## YOUR ASSIGNMENT:
Exactly as written, restate the material below from its first line through the line containing "Given: Open assign_attributes", and stop there.

■ ■ ■ ■

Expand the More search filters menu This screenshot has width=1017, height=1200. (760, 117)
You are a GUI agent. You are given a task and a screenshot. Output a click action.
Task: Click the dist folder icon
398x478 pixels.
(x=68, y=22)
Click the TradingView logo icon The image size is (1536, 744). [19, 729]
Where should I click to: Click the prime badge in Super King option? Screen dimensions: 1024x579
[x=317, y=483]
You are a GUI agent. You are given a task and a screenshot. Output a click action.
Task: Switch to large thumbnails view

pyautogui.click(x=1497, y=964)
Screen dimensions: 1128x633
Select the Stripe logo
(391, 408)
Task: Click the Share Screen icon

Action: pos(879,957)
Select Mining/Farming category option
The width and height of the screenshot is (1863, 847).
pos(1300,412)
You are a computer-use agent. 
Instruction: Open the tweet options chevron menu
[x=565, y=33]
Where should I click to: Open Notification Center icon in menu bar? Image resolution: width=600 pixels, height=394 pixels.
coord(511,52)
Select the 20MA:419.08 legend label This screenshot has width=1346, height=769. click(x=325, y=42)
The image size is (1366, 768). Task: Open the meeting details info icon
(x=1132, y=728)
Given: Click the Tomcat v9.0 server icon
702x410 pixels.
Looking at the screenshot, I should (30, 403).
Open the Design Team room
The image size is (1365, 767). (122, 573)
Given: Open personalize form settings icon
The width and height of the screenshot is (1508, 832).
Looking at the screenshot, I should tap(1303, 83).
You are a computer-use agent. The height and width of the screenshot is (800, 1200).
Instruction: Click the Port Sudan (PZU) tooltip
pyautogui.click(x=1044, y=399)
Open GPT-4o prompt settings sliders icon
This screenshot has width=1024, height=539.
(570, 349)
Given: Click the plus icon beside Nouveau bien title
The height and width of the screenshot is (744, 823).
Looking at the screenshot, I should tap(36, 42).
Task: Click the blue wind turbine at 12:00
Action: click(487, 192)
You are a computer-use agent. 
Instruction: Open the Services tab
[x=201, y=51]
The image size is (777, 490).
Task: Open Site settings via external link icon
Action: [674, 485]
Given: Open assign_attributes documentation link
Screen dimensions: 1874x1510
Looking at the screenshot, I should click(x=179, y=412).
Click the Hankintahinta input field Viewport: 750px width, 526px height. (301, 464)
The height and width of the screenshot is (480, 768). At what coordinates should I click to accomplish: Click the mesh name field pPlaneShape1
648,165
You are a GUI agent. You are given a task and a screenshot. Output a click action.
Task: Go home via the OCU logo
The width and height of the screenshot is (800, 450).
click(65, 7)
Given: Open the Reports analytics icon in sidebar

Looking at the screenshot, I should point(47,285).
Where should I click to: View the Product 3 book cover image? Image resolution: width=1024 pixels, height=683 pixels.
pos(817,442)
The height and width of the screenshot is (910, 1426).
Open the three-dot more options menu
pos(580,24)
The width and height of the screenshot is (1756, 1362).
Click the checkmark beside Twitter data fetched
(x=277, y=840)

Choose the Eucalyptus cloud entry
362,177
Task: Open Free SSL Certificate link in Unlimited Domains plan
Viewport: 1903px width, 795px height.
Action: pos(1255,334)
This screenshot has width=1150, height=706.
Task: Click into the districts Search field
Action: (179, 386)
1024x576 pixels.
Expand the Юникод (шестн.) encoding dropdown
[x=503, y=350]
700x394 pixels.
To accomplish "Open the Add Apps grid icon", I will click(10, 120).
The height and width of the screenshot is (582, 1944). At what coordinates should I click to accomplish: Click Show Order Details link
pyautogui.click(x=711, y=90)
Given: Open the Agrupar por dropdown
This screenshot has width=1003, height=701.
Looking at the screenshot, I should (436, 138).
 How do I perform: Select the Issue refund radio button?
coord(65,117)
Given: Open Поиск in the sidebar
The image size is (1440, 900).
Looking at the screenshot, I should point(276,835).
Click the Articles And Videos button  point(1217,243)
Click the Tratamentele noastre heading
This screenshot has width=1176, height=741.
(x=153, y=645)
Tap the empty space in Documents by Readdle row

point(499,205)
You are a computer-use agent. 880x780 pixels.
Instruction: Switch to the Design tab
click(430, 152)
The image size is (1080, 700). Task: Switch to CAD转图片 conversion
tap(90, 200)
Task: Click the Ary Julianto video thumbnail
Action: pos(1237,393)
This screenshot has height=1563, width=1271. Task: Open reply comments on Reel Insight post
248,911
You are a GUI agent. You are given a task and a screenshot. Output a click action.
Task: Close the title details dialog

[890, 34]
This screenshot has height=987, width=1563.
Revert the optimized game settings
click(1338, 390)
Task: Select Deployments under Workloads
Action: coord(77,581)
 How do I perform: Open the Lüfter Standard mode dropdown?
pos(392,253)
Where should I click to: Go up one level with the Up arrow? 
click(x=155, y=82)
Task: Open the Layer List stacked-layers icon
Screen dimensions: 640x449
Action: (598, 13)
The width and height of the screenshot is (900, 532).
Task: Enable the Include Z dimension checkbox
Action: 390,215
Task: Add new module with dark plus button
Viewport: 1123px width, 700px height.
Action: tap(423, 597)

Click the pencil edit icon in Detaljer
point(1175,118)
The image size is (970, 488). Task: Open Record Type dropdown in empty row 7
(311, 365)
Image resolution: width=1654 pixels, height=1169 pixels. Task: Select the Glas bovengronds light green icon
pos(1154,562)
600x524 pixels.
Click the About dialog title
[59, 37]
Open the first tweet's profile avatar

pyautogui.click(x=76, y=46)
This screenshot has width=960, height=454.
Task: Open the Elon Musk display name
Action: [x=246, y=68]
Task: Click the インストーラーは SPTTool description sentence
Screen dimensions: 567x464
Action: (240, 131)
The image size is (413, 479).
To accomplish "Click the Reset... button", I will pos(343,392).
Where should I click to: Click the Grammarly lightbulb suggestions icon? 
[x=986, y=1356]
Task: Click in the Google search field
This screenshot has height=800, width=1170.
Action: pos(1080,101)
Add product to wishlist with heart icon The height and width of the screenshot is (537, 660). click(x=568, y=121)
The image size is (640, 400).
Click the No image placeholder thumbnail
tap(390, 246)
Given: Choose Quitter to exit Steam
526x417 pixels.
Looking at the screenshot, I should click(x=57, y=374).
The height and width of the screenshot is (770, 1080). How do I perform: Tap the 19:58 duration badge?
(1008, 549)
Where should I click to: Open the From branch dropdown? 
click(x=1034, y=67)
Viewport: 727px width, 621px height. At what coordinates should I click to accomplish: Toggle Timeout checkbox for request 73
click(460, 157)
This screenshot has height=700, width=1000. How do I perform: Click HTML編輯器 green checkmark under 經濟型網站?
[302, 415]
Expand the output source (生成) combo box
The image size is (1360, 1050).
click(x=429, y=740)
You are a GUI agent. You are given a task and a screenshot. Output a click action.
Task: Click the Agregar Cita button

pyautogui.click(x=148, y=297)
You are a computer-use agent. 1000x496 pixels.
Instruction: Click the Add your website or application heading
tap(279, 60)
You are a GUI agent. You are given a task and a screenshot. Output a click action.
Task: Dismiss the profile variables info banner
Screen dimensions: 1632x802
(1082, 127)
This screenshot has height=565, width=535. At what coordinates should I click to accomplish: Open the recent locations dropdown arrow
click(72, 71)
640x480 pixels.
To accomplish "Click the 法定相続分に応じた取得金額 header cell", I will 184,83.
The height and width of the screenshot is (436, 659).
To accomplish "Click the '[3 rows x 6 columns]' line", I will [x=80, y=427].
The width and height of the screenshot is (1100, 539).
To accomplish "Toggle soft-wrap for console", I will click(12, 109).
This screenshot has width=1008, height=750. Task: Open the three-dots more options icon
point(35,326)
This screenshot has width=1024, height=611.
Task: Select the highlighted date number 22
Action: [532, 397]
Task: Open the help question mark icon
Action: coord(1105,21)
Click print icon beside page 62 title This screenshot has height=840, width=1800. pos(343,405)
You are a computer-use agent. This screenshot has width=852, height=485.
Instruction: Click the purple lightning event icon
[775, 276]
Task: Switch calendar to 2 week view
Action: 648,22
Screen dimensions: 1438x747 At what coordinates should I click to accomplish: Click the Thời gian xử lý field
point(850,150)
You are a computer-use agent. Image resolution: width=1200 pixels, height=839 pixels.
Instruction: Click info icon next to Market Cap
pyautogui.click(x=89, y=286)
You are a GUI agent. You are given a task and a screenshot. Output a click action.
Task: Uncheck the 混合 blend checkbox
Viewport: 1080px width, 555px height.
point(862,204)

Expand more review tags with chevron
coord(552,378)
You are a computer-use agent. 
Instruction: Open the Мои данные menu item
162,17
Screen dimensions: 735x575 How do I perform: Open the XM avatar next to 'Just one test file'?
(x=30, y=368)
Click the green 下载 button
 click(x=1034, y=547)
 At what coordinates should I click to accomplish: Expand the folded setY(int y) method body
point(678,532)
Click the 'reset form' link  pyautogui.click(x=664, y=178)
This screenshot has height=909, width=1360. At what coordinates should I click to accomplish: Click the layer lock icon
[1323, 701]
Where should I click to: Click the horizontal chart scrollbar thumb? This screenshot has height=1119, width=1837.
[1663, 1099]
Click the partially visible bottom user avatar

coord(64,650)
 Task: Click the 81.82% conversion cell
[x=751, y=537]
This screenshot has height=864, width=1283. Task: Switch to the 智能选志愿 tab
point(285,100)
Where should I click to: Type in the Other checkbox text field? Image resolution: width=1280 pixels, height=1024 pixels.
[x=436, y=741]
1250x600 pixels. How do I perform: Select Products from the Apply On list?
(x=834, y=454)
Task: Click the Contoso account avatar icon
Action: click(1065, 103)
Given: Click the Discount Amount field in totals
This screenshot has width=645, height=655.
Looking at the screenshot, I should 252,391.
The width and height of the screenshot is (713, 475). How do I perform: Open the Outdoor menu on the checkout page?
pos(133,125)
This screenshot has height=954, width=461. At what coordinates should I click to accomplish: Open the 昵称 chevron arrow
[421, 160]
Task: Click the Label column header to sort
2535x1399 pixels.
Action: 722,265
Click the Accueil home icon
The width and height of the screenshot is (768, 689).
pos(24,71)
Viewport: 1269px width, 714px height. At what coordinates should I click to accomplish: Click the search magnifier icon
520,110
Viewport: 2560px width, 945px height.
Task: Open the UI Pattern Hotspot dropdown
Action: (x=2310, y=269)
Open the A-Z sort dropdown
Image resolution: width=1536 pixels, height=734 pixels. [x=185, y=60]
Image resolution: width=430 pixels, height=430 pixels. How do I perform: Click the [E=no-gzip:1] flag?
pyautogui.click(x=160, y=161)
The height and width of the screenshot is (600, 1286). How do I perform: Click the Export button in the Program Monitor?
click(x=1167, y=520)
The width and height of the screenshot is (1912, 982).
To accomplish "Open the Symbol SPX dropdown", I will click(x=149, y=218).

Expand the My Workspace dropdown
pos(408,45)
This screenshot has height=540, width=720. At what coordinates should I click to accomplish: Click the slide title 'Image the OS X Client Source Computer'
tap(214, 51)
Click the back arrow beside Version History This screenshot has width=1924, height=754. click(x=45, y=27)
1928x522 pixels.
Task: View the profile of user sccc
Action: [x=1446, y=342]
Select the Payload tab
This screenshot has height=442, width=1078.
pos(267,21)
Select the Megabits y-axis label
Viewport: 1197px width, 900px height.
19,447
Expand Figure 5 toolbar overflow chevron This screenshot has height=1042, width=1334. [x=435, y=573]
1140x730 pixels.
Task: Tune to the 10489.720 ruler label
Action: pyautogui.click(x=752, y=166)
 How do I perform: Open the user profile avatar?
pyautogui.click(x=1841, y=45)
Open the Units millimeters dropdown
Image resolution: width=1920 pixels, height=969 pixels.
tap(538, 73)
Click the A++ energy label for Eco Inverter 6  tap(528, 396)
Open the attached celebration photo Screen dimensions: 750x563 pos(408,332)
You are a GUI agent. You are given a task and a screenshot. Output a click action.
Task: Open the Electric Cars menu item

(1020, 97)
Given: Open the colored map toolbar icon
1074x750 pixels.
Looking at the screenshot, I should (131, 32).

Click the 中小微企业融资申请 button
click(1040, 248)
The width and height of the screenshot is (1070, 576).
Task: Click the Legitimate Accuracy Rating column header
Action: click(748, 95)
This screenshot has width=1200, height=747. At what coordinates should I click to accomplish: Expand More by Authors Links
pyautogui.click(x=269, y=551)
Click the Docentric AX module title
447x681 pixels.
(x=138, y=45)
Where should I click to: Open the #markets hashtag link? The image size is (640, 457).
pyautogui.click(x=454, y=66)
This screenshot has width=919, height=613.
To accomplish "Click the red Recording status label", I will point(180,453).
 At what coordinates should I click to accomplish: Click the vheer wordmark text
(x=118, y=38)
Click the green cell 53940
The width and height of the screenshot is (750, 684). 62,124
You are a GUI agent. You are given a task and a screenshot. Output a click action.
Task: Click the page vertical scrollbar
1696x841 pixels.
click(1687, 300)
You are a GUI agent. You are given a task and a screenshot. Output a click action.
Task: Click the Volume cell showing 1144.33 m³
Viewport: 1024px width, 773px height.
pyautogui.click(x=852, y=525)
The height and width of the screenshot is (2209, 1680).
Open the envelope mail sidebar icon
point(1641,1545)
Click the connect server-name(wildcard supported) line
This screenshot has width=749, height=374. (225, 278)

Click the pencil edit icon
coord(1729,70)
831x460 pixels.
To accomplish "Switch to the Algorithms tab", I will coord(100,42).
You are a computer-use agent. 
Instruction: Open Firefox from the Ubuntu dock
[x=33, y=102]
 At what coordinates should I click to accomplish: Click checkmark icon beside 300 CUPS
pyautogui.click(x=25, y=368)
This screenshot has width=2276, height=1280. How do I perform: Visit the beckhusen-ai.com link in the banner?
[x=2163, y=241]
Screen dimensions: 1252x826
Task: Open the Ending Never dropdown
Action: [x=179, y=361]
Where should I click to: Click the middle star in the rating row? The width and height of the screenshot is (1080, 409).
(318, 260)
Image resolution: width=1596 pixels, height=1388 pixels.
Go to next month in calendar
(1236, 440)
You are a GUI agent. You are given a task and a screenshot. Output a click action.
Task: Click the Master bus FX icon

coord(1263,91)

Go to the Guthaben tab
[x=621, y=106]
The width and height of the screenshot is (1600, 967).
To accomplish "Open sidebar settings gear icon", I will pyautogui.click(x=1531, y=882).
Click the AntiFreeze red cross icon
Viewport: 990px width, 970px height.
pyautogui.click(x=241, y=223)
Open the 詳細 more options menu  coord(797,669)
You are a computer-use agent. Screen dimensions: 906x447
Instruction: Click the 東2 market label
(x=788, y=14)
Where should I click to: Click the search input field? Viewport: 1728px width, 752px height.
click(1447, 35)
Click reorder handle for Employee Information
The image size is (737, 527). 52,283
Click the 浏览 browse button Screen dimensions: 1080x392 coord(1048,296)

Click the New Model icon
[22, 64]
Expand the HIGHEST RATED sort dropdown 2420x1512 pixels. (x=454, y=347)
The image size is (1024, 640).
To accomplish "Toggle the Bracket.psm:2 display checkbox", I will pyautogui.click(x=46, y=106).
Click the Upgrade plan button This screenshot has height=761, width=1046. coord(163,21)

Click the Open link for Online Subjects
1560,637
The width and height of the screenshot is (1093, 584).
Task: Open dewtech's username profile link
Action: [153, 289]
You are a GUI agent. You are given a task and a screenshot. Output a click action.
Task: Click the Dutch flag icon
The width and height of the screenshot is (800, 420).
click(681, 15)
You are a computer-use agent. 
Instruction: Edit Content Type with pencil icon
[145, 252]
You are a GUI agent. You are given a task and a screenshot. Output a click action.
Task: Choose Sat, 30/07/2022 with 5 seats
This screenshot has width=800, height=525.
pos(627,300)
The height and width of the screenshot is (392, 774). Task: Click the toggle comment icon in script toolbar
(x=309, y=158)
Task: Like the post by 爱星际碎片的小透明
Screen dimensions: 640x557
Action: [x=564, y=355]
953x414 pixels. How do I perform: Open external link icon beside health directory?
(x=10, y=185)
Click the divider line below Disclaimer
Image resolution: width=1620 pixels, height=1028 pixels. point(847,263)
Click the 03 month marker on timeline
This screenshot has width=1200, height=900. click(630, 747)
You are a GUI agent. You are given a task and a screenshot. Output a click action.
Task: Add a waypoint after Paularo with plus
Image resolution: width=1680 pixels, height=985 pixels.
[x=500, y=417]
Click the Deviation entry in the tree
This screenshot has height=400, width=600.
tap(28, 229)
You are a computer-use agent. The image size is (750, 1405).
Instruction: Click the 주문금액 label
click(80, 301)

■ ■ ■ ■

## RESPONSE:
Expand the More search filters menu This screenshot has width=1017, height=1200. (760, 117)
You are a GUI agent. You are given a task and a screenshot. Output a click action.
Task: Click the dist folder icon
398x478 pixels.
(x=68, y=22)
Click the TradingView logo icon The image size is (1536, 744). [19, 729]
Where should I click to: Click the prime badge in Super King option? Screen dimensions: 1024x579
[x=317, y=483]
You are a GUI agent. You are given a task and a screenshot. Output a click action.
Task: Switch to large thumbnails view

pyautogui.click(x=1497, y=964)
Screen dimensions: 1128x633
Select the Stripe logo
(391, 408)
Task: Click the Share Screen icon

Action: pos(879,957)
Select Mining/Farming category option
The width and height of the screenshot is (1863, 847).
pos(1300,412)
You are a computer-use agent. 
Instruction: Open the tweet options chevron menu
[x=565, y=33]
Where should I click to: Open Notification Center icon in menu bar? Image resolution: width=600 pixels, height=394 pixels.
coord(511,52)
Select the 20MA:419.08 legend label This screenshot has width=1346, height=769. click(x=325, y=42)
The image size is (1366, 768). Task: Open the meeting details info icon
(x=1132, y=728)
Given: Click the Tomcat v9.0 server icon
702x410 pixels.
Looking at the screenshot, I should (30, 403).
Open the Design Team room
The image size is (1365, 767). (122, 573)
Given: Open personalize form settings icon
The width and height of the screenshot is (1508, 832).
Looking at the screenshot, I should tap(1303, 83).
You are a computer-use agent. The height and width of the screenshot is (800, 1200).
Instruction: Click the Port Sudan (PZU) tooltip
pyautogui.click(x=1044, y=399)
Open GPT-4o prompt settings sliders icon
This screenshot has width=1024, height=539.
(570, 349)
Given: Click the plus icon beside Nouveau bien title
The height and width of the screenshot is (744, 823).
Looking at the screenshot, I should tap(36, 42).
Task: Click the blue wind turbine at 12:00
Action: click(487, 192)
You are a computer-use agent. 
Instruction: Open the Services tab
[x=201, y=51]
The image size is (777, 490).
Task: Open Site settings via external link icon
Action: [674, 485]
Given: Open assign_attributes documentation link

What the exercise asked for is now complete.